Show that if $f: G \rightarrow H$ is a group isomorphism then $f(Z(G))=Z(H)$, where $Z(K)$ is the center of group $K$
I don't quite understand what it means by $f$ being a group
Approach: It's quite messy,but here is the idea
Let $x\in Z(G)$ and $y \in Z(G)$, $f(xy)=f(x)(y)=f(yx)=f(y)f(x)$
This shows that $f(x)$ can be in the center of $H$, but how do we know $f(y)$ runs all over $H$?. I have no idea. I need help
If $g \in Z(G)$, then $g$ commutes with every element of $G$. Consequently, by the properties of $f$, $f(g)$ commutes with every element of $H$, therefore $f(g)$ lies in the center of $H$. So, $$ f(Z(G)) \subset Z(H)\quad (1) $$
Conversely, if $h \in H$ lies in the center of $H$, then $h$ commutes with every element of $H$, and therefore (by the properties of $f^{-1}$) the element $g = f^{-1}(h)$ of $G$ commutes with every element of $G$, and therefore $g$ lies in the center of $G$. This shows that $f^{-1}(Z(H)) \subset Z(G)$, which implies $$ Z(H) \subset f(Z(G)) \quad (2). $$
The inclusions (1) and (2) together imply the desired result.
Let's first show that $f(Z(G)) \subseteq Z(H)$. Let $h \in f(Z(G))$, we want to show $h \in Z(H)$.
Since $h \in f(Z(G))$, then there exists a $g_h \in Z(G)$ such that $f(g_h) = h$. Now let $y$ be any element of $H$. In order to show that $h \in Z(H)$, we need to show that $hy = yh$ by definition of the center of a group. Since $f$ is a bijection, there exists an $x\in G$ such that $f(x) = y$.

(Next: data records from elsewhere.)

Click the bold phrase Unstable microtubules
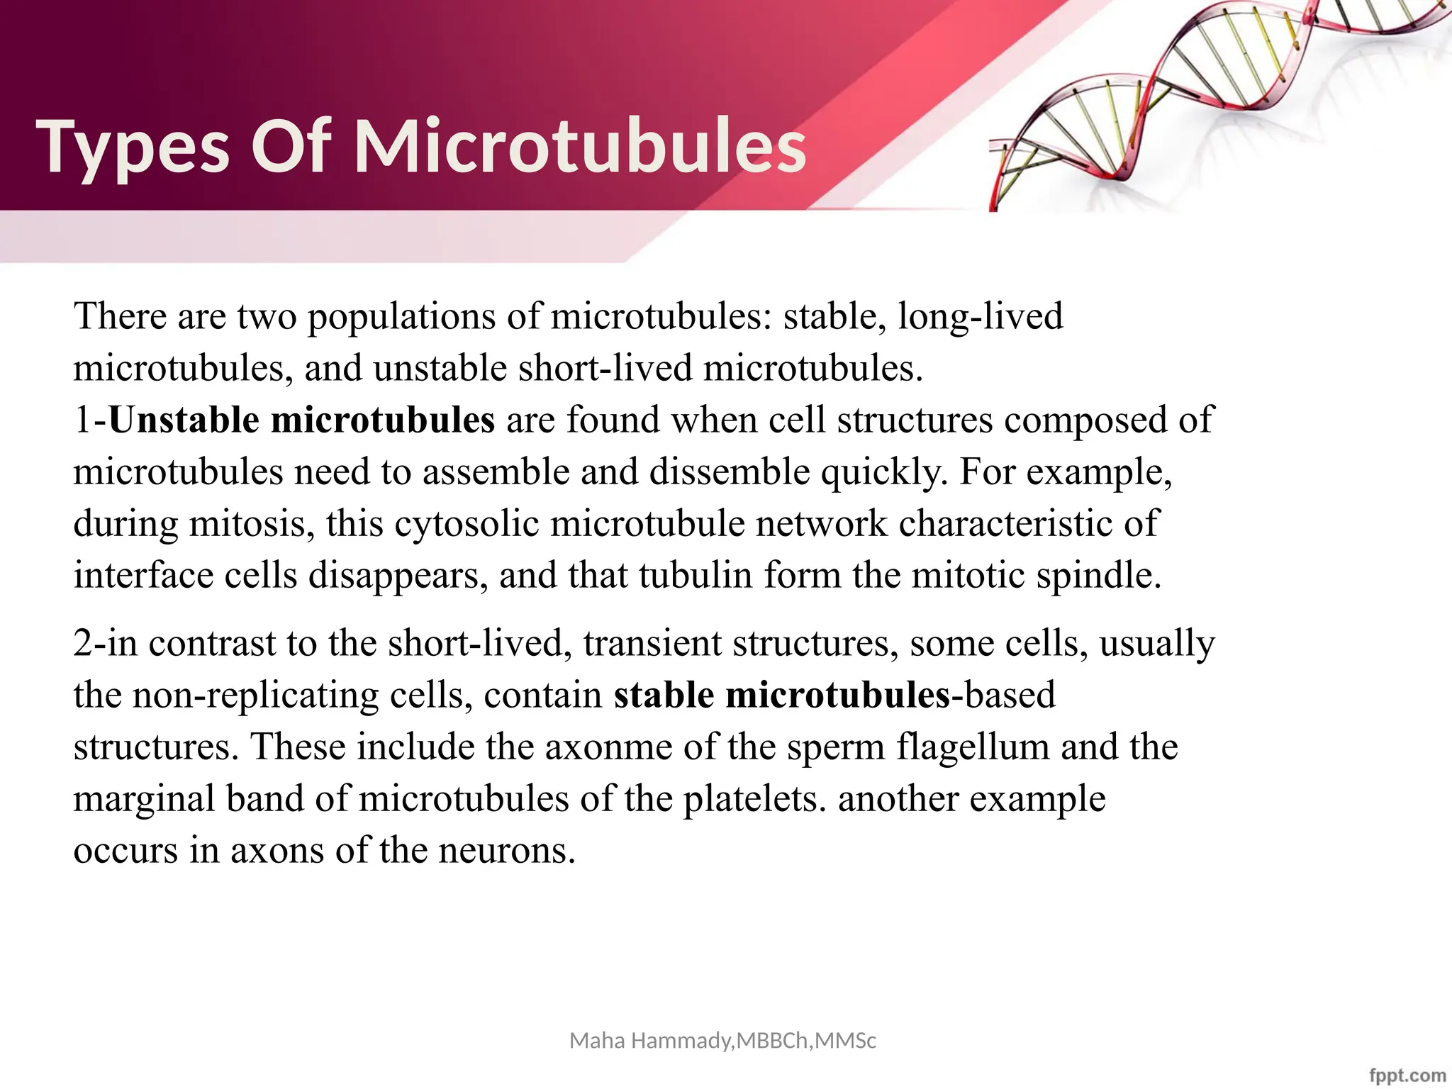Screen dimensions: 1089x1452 (301, 420)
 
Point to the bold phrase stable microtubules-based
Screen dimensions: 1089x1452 (834, 695)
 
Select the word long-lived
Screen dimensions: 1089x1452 (980, 316)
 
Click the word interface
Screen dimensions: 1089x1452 (143, 576)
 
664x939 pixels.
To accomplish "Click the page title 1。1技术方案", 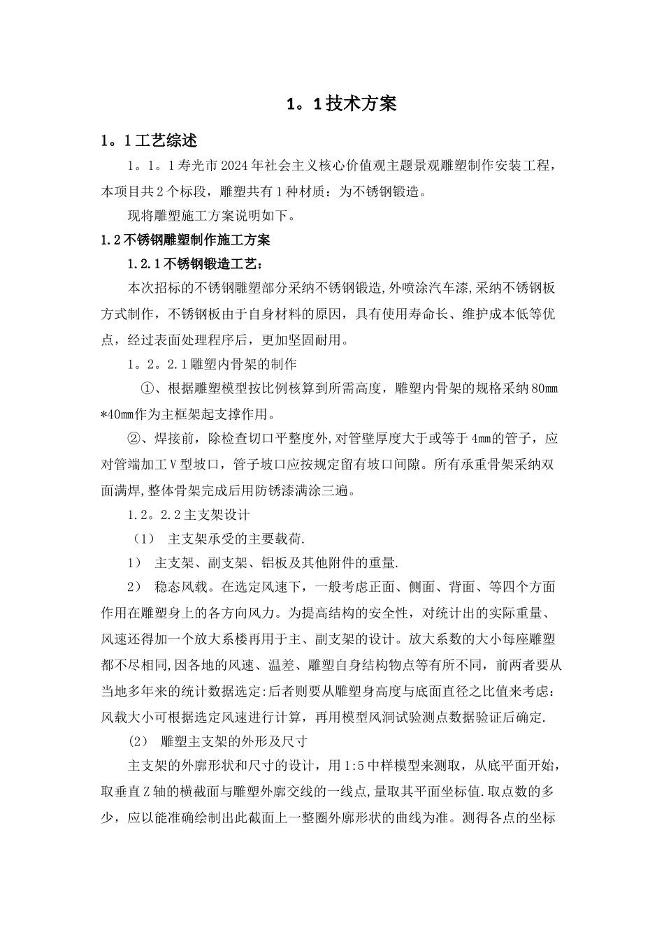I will [342, 104].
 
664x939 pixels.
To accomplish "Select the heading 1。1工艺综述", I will [149, 140].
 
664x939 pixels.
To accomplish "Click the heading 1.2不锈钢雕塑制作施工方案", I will [186, 240].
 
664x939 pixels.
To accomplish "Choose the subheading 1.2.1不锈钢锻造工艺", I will [196, 264].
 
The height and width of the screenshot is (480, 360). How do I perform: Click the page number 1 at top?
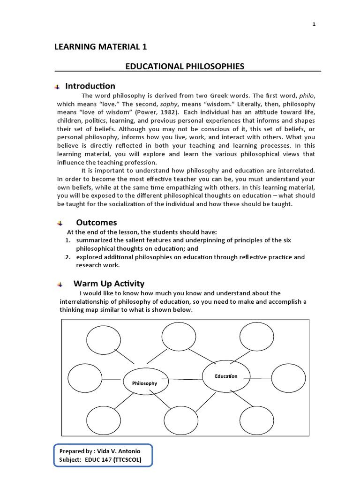click(x=314, y=25)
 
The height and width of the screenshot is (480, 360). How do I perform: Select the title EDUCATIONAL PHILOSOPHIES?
click(x=185, y=66)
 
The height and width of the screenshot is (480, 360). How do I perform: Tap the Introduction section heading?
click(x=90, y=86)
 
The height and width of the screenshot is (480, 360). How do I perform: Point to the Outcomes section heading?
click(x=97, y=222)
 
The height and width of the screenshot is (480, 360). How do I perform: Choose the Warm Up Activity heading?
click(x=109, y=284)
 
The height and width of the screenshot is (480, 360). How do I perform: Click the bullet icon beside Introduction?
click(x=57, y=87)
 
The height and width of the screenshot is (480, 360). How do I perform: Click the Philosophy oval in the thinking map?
click(x=144, y=383)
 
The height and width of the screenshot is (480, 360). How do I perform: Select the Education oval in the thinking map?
click(x=226, y=376)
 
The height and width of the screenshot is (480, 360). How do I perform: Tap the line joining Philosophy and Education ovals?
click(x=185, y=379)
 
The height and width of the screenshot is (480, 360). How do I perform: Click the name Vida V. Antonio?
click(x=116, y=451)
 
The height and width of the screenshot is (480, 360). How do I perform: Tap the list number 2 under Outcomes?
click(x=68, y=257)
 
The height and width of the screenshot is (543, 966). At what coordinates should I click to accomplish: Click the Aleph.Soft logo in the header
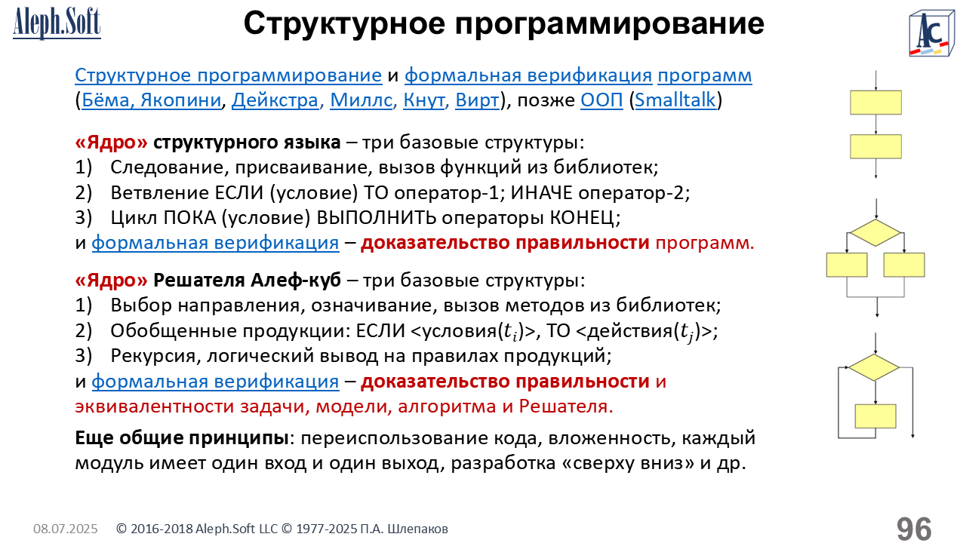(x=57, y=23)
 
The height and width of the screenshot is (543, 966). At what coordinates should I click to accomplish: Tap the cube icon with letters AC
(x=931, y=33)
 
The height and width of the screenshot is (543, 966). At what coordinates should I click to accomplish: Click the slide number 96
(x=914, y=528)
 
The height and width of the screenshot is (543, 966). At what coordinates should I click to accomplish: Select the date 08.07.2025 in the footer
(x=66, y=529)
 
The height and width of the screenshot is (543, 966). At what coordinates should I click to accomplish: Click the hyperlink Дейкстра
(x=275, y=100)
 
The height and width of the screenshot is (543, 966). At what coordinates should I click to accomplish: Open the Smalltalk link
(x=675, y=100)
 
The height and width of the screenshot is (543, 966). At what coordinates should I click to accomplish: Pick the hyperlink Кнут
(x=423, y=100)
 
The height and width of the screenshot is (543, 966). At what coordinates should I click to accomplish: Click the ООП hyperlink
(x=601, y=100)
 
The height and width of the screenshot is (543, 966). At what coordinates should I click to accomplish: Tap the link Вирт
(x=478, y=100)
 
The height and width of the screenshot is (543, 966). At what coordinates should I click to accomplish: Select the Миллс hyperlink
(x=361, y=100)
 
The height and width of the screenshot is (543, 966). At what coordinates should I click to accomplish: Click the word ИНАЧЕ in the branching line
(x=541, y=192)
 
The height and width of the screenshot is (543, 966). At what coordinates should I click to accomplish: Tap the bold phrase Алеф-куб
(x=296, y=280)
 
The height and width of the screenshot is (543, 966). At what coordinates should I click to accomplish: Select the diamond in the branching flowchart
(x=875, y=233)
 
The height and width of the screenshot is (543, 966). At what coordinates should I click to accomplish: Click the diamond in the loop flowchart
(x=874, y=367)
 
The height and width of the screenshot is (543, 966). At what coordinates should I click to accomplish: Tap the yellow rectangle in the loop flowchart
(x=875, y=416)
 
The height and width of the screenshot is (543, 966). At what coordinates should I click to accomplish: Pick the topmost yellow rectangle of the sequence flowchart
(x=876, y=103)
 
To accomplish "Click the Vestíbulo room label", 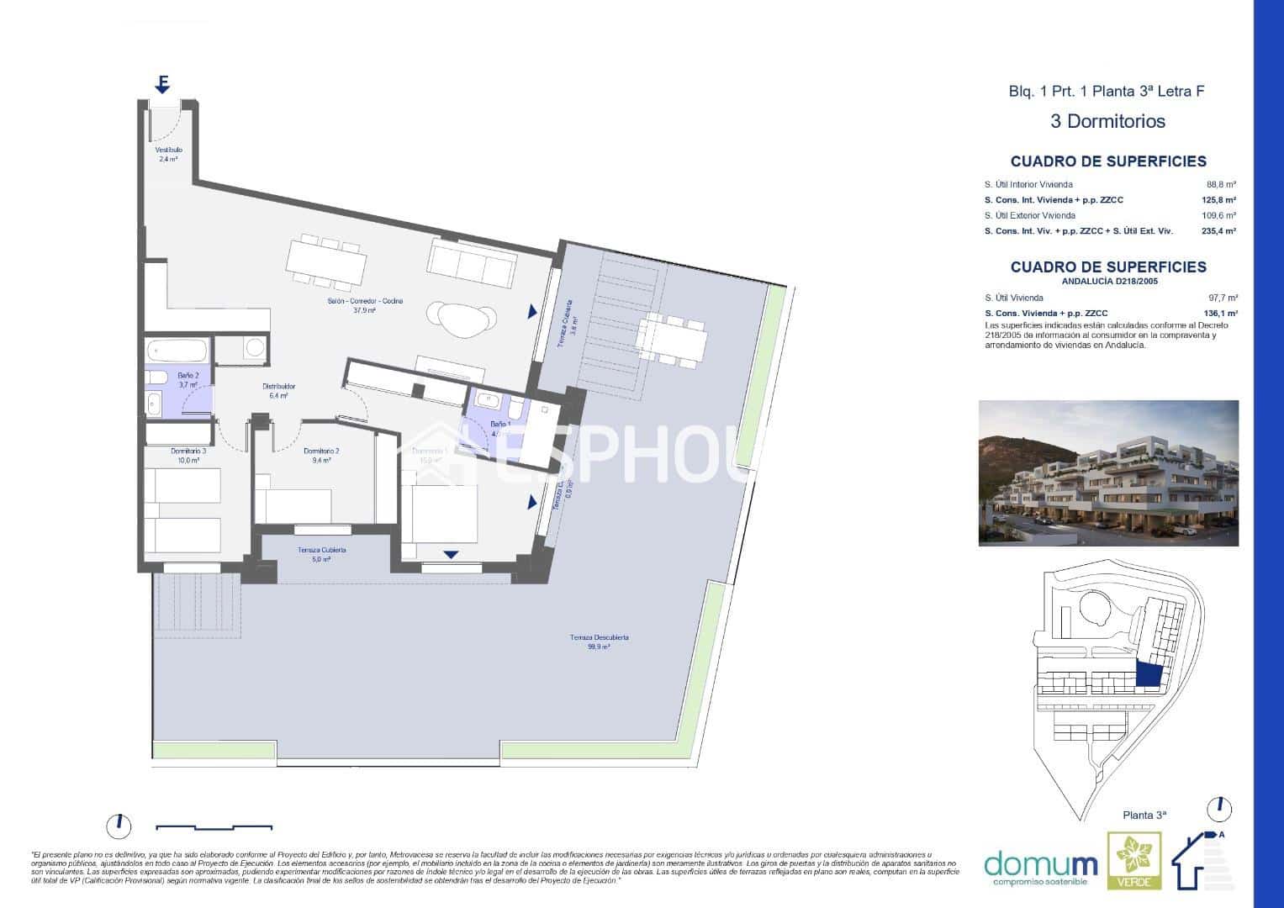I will coord(168,154).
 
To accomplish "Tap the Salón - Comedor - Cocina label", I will coord(351,305).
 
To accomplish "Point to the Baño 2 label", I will coord(188,380).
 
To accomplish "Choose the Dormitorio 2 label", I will coord(321,455).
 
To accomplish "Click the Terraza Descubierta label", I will coord(599,641).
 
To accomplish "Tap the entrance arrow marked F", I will coord(163,84).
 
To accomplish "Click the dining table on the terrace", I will coord(672,339).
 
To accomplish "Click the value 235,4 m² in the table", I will coord(1218,230).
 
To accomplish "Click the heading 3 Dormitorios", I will coord(1107,121).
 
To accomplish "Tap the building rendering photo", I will coord(1108,472).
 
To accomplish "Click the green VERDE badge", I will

Since $g_h \in Z(G)$, we have for $g_hg = gg_h$ for any element $g \in G$. Notice, $$f(g_hx) = f(g_h)f(x) = hy$$ and $$f(g_hx) = f(xg_h) = f(x)f(g_h) = yh$$ and so $hy = yh$ as desired.
Now we show $Z(H) \subseteq f(Z(G))$. Let $h \in Z(H)$. We wish to show that $h \in f(Z(G))$, in other words, that there exists $g_h \in Z(G)$ such that $f(g_h) = h$. Since $f$ is a bijection, there exists a $g \in G$ such that $f(g) = h$ so it remains to show that $g \in Z(G)$ in order for $g$ to be the $g_h$ we desire. Let $x$ be any element in $G$, we must show that $gx = xg$ in order to show $g \in Z(G)$. Since $f$ is a bijection, there exists a $y \in H$ such that $f(x) = y$. Notice that,
$$hy = f(g)f(x) = f(gx)$$ and $$hy = yh = f(x)f(g) = f(xg),$$
thus $f(gx) = f(xg)$ and by injectivity of $f$, $gx = xg$ as desired.
Since $f(Z(G)) \subseteq Z(H)$ and $Z(H) \subseteq f(Z(G))$, we have that the two sets are equal.